In the case of Ontario right now, the provincial Ministry of Economic Development and Trade is clearly recognizing this as an area of great strength. Both the industry ministry and the Ministry of Culture, and also the Ontario Media Development Corporation, are all focusing on digital media industries as an area of strength, and concentrating a number of policy tools that can go to support this. I'd be happy to go into those in more depth.
Also, as I said, once you have this concentration, you tend to get a response from local educational and post-secondary institution gearing programs. In the Toronto area and southwestern Ontario, which I know best, there's a tremendous concentration of strength. Sheridan College has long been known for its digital animation program, but in addition, Seneca College has an animation arts centre and has recently installed a state-of-the-art motion-capture facility. The University of Ontario Institute of Technology in Oshawa is offering degree programs in this and related fields.
The University of Toronto, in the last two years, has conducted university-wide surveys of all of the research activities going on in the university, with the intention of coordinating and mobilizing them more effectively. Also, there was a proposal several years ago to link this into the MaRS facility in downtown Toronto. That got put on hold when phase two of MaRS was suspended.
Most recently, Kitchener-Waterloo has taken tremendous initiatives in this area through the local high technology association, Communitech. They've obtained two significant grants, one from the federal Networks of Centres of Excellence commercialization program and the second from a provincial program.
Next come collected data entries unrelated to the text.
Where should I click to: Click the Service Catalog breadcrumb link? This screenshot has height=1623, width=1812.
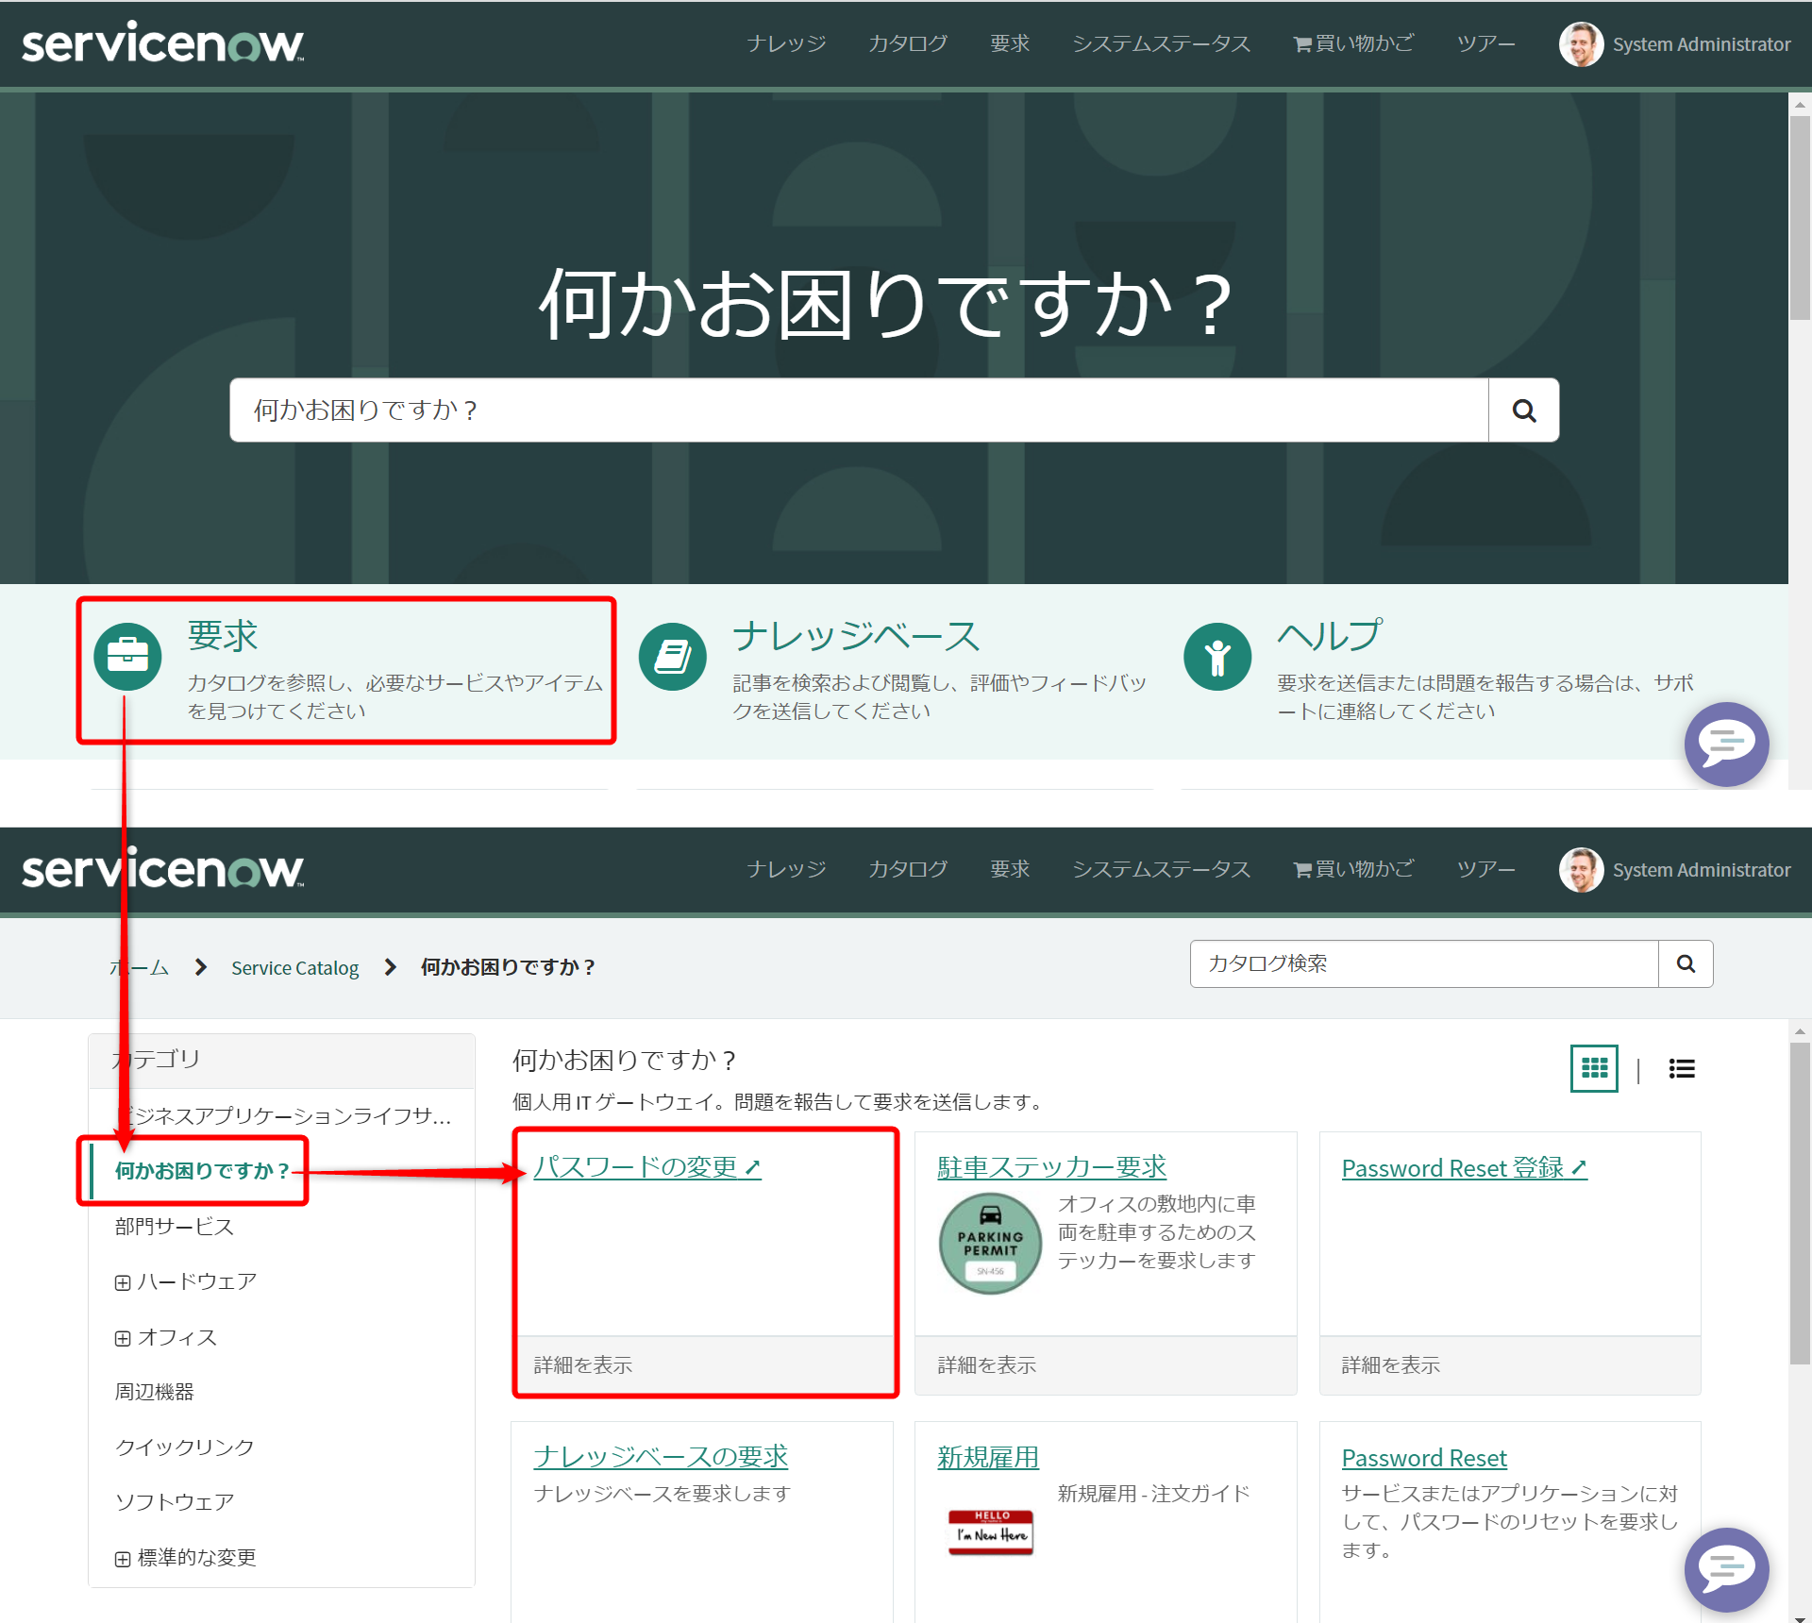(x=294, y=966)
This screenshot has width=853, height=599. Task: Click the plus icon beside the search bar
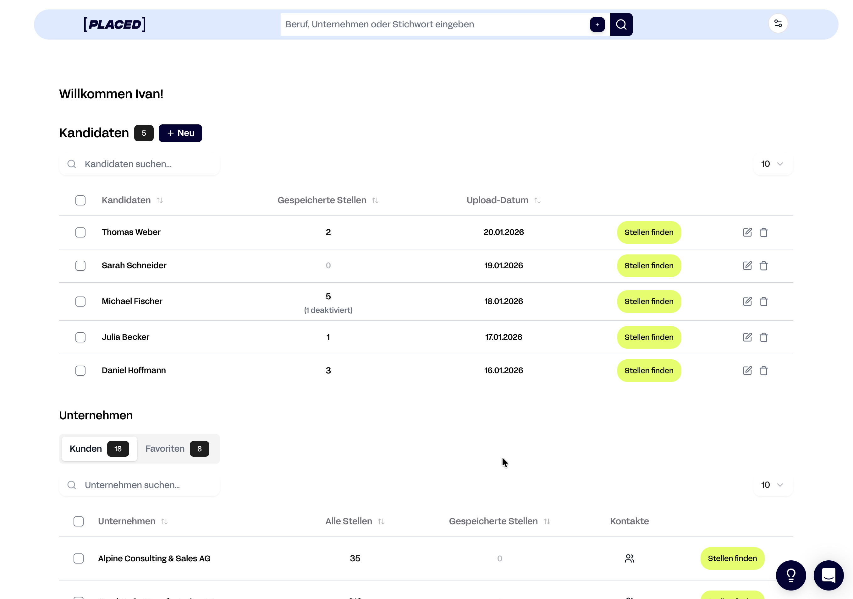pyautogui.click(x=597, y=24)
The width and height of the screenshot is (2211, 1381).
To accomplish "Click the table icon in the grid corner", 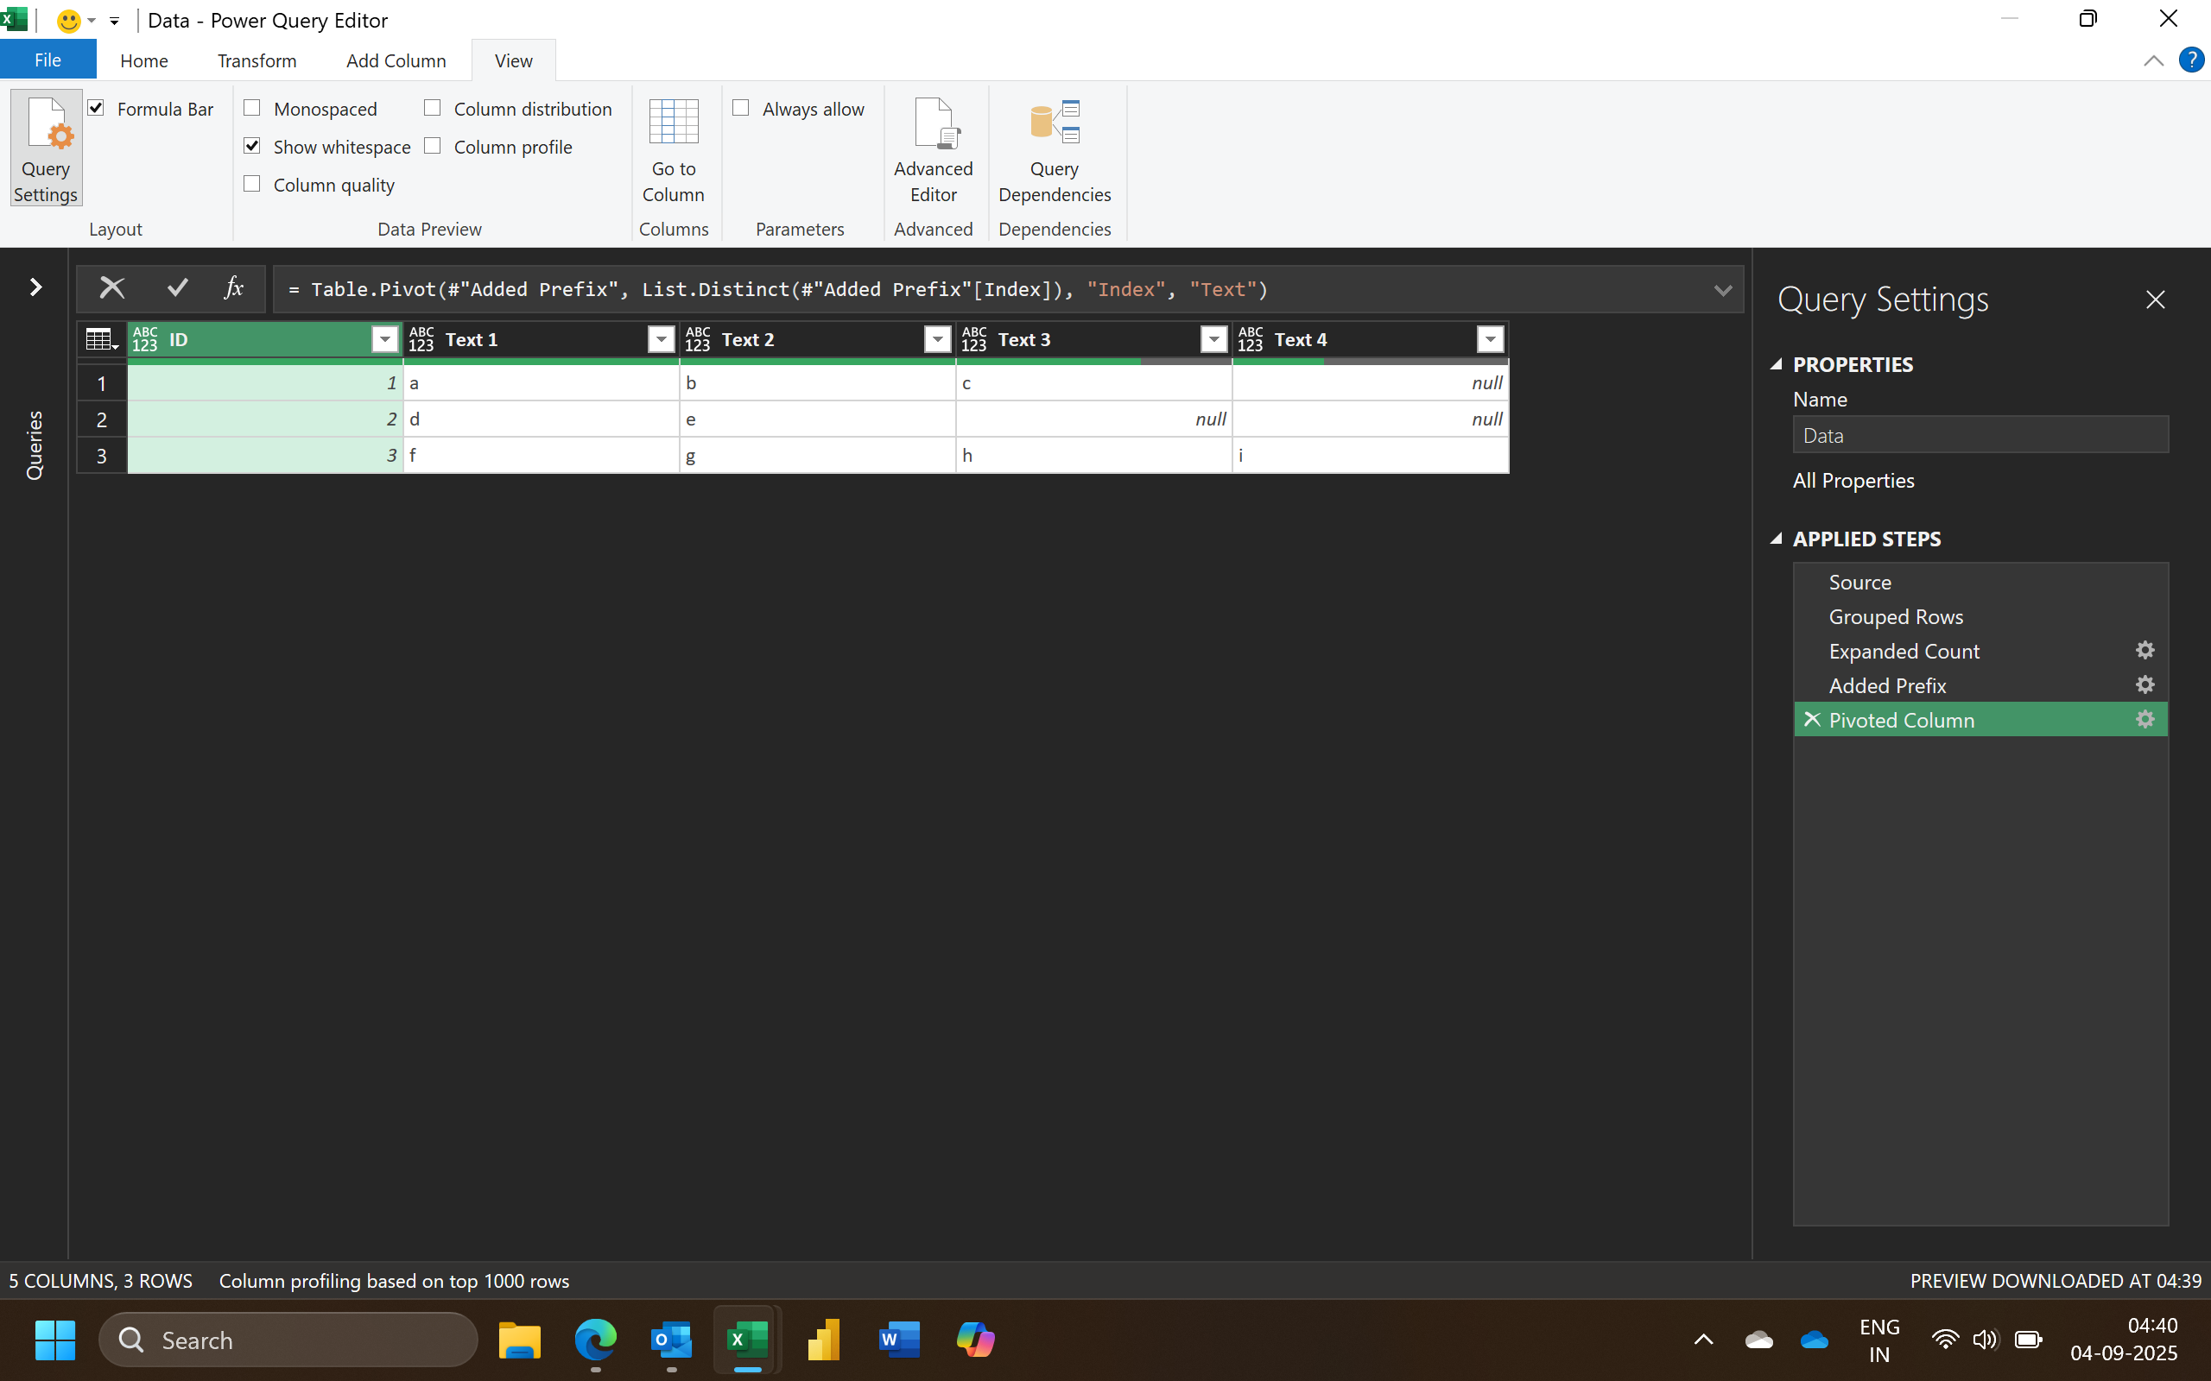I will click(x=100, y=340).
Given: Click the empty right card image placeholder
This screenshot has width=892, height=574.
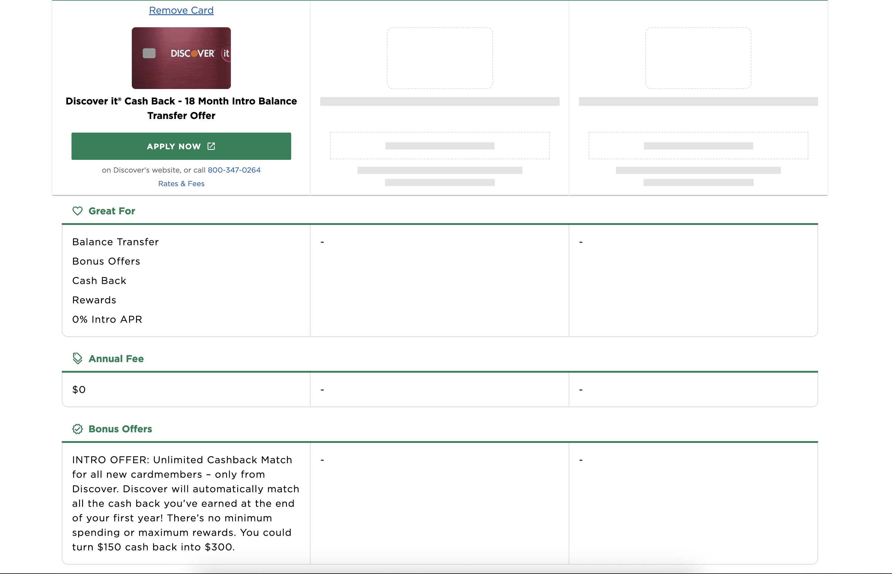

They're creating something in downtown Kitchener called the Digital Media and Mobile Accelerator hub.
It's a joint initiative of Communitech, the Centre for Digital Media, and the new Stratford Institute, which the University of Waterloo has established in Stratford, Ontario. They're partnering with some of the leading firms in the region: Open Text, Christie Digital, RIM, Agfa HealthCare, and COM DEV. The goal is to create a facility that ties in the creative artistic capabilities concentrated in Stratford and that part of southwestern Ontario with the more high technology display kinds of capabilities that some of the other firms in the Waterloo region have.
The bottom line is that linkages in this sector, in this industry, are hugely important, linkages in two dimensions: one between related firms within digital media itself and the other within the broader cross-section of other creative industries. Those linkages are hugely important, as are linkages with a broad base of supporting infrastructures within the regional economy.
If you're considering policy or policy recommendations, it's vitally important that policy be geared to the local level, to what's going on at the local level, and recognize and work to support capabilities at the local and regional levels. It's also hugely important from a federal point of view that you take into account what the provinces are already doing. Quebec, Ontario, and British Columbia in particular have a huge set of policies in place to support and promote the growth of digital media.
It is critical to help these small firms gain access to international markets. Very rarely will any of these firms survive and prosper on sales in the Canadian market alone, so federal programs and provincial support programs that help firms sell programs through Telefilm, through interrelated federal programs, and through EDC and related provincial activities are hugely important to help these firms sell into international markets.
My final plea is for greater efforts to try to achieve policy alignment across all three levels of government in support of these firms.